PVF problems with visual studio 2010

Greetings. I apologise in advance if I am not using the correct subforum, but there is no explicit forum for technical issues, and this is the closest match I found.

I am attempting to get a feel for PVF, and am using the 14-day trial. I initially tried out the “hello world” example from the user guide,

program main   

implicit none
print *, "Hello World"

end program main

but while it compiles it crashes when run, giving the error message “HelloWorld.exe has stopped working”. I have tried compiling with the fortran compiler in Cygwin, and the same program both compiles and runs there, so I assume there is some configuration issue, but I have been completely unable to figure out what it could be.

I hope someone here could shed some light on what I might be doing wrong.

Thanks in advance.

Presumably, you have GDB installed with Cygwin.

If so, and you run the PGI compiled HelloWorld.exe under GDB, you may obtain more information about what causes the compiled program to fail.

Good idea, this is what I get from gdb:

Program received signal SIGILL, Illegal instruction.
0x00401151 in ?? ()

I took a peek in the disassembly in vs2010, and these are the surrounding lines:

401146 popl %eax
401147 subl $0x8,%esp
40114A movl $0x456064,(%esp)
401151 lds %eax,%edi
401153 ja 0xFFFFFFE8 <0x40113D>
401155 popl %es
401156 sldt (%eax)

When running in debug mode in vs2010 the line prefixed with 401151 is indeed where the program seems to hang.
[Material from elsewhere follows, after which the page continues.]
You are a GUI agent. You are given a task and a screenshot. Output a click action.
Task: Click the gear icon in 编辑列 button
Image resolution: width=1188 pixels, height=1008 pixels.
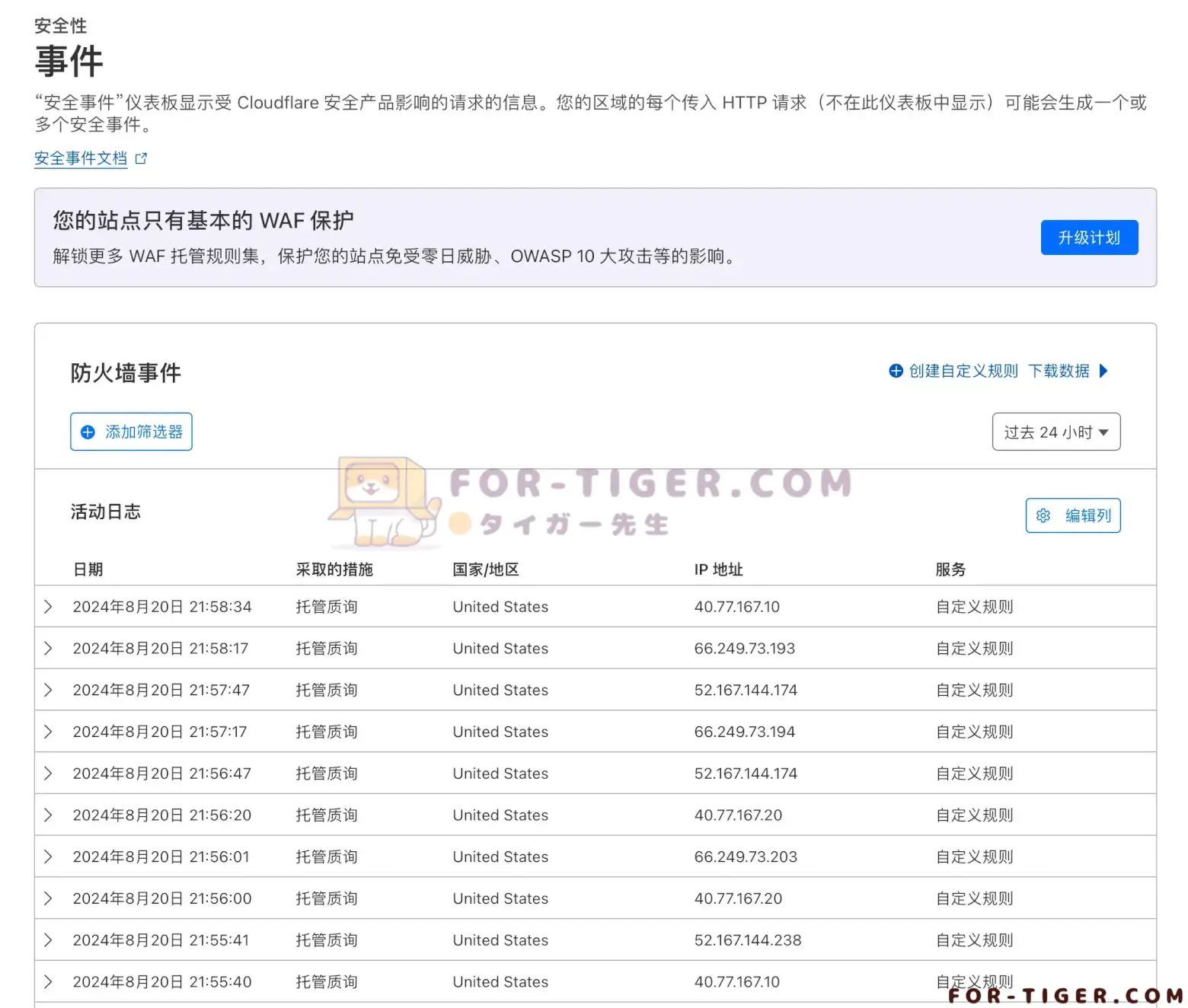(1043, 515)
I’m not sure how useful all of this is, but hopefully someone can make sense of it…

Some of those instructions are unexpected – they manipulate segment register contents. Beyond that, I am stumped. Sorry!

Hi torkelh,

What type of processor are you using? My guess it’s a Intel Sandybridge and hence by default, PGI will produce AVX instructions. However, you need to have Windows 7 SP2 installed, since prior versions do not recognise AVX and your program will immediately fail at runtime.

To fix, either update your Windows version or target an older processor (such as -tp nehalem-64) so that AVX instructions aren’t used.

Hope this helps,
Mat

Thank you!

This certainly seems to have solved the problem. Your response is much appreciated.